Percutaneous Approaches to Valvular Disease
Alec Vahanian
Eric Brochet
David Messika-Zeitoun
Bernard Iung
Until the early 1980s surgery was the only possible treatment for severe valvular lesions, then a new alternative appeared: percutaneous valve intervention. We deal here with percutaneous valvuloplasty for acquired valvular stenoses, and we briefly describe the very first experiences of percutaneous valve replacement and repair.
PERCUTANEOUS MITRAL COMMISSUROTOMY
The first person to perform percutaneous mitral commissurotomy (PMC) was K. Inoue, in the early 1980s (1).
Technique
PMC probably should be carried out only by groups with experience of transseptal catheterization, because this is the first step of the procedure. To assure their technical performance and ability to select patients, operators should have successfully carried out an adequate number of procedures on a regular basis. The transarterial approach could represent an alternative to transseptal catheterization in rare cases where the transseptal approach is contraindicated or impossible (2).
The Inoue technique, now the most popular worldwide (3,4), uses the Inoue balloon, which enables fast positioning across the valve and is pressure-extensible to allow stepwise dilatations to be performed. Comparisons suggest that this technique makes the procedure easier, has overall equivalent efficacy to, and carries a lower risk than other techniques. In developing countries, economic constraints lead to a residual use of the double-balloon technique (5) and the reusable metallic commissurotome (6) (Fig. 25.1). Echocardiographic monitoring enables the early detection of complications and provides essential information on the mitral opening (Fig. 25.2). The following criteria have been proposed for the desired endpoint of the procedure: valve area 1cm2/m2 BSA; complete opening of at least one commissurotome; appearance or increment of regurgitation greater than grade 1/4. However, these criteria should be adapted to individual circumstances.
Immediate Results
PMC usually allows for a doubling in valve area, with a final valve area of around 2 cm2, resulting in an immediate decrease in pulmonary pressures, both at rest and during exercise.
Risks
The failure rates range from 1% to 15%, and these mostly reflect the learning curve of the operators (2, 3, 4, 5, 6, 7). Procedural mortality ranges from 0% to 3%. The incidence of hemopericardium varies from 0.5% to 5%. Embolism is encountered in 0.5% to 5% of cases. Severe mitral regurgitation (MR) occurs in 2% to 10% of patients, mostly when a heterogeneous distribution of the morphologic abnormalities is present (8). Urgent surgery is seldom required for complications (<1% in experienced centers) such as massive hemopericardium or severe MR with poor hemodynamic tolerance.

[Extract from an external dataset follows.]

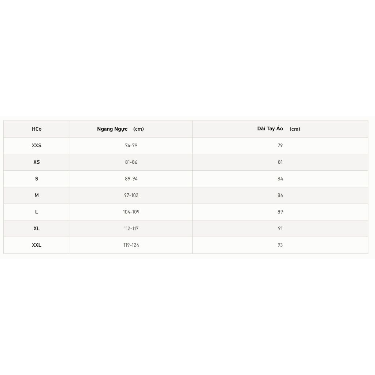
Task: Click the 119-124 chest measurement cell
Action: pyautogui.click(x=131, y=245)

Figure 25.1. Inoue balloon technique (upper panel). Metallic commissurotome in the open position (lower panel left). Double-balloon technique (multitrack) (lower panel right). |
Long-Term Results
When immediate results are unsatisfactory, surgery is usually required in the following months. Conversely, after successful PMC, long-term results are good in the majority of cases, 35% to 56% of patients being free of symptoms without reintervention after 10 years (9,10). When functional deterioration occurs, it is late and mainly related to restenosis (around 40% after 7 years) (9,11). Repeat PMC can be proposed in selected patients with favorable characteristics, if restenosis leads to symptoms, occurs several years after an initially successful procedure, and the predominant mechanism of restenosis is commissural refusion (12). Finally, repeat PMC is the sole option in patients with contraindications for surgery. Successful PMC also has been shown to reduce embolic risk (13).
Selection of Candidates
The first step is to eliminate contraindications (Table 25.1). To rule out the possibility of left atrial thrombosis, transesophageal echocardiography must be performed before the procedure. No consensus has been reached in cases with thrombosis localized in the left atrial appendage.

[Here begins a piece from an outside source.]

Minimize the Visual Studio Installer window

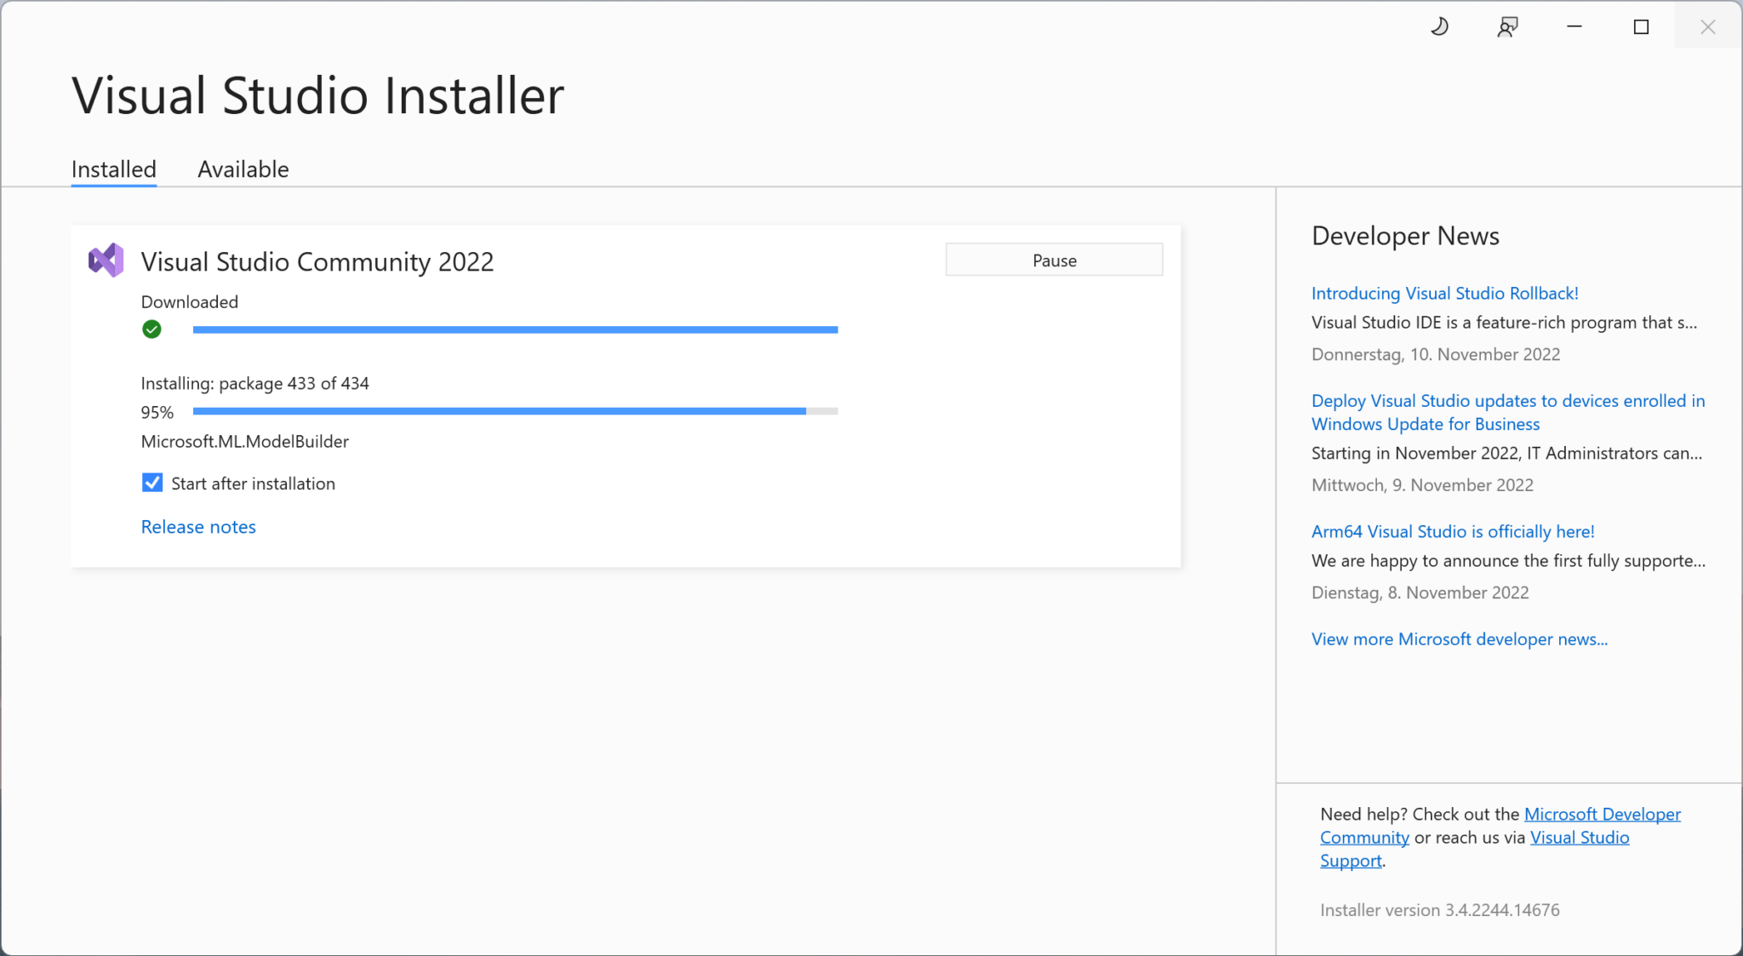coord(1574,26)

Echocardiographic assessment allows the classification of patients into anatomic groups, with a view to predicting results. Most authors use the Wilkins’ score (14) (Table 25.2), whereas others use a more general assessment of valve anatomy (4). More recently, scores have been developed that take into account the uneven distribution of anatomic abnormalities, in particular in commissural areas (15). Because predicting the results of PMC is multifactorial, other factors such as age, history of commissurotomy, functional class, small mitral valve area, and presence of tricuspid regurgitation, which are all independent predictors of results (9,10), should also be taken into account.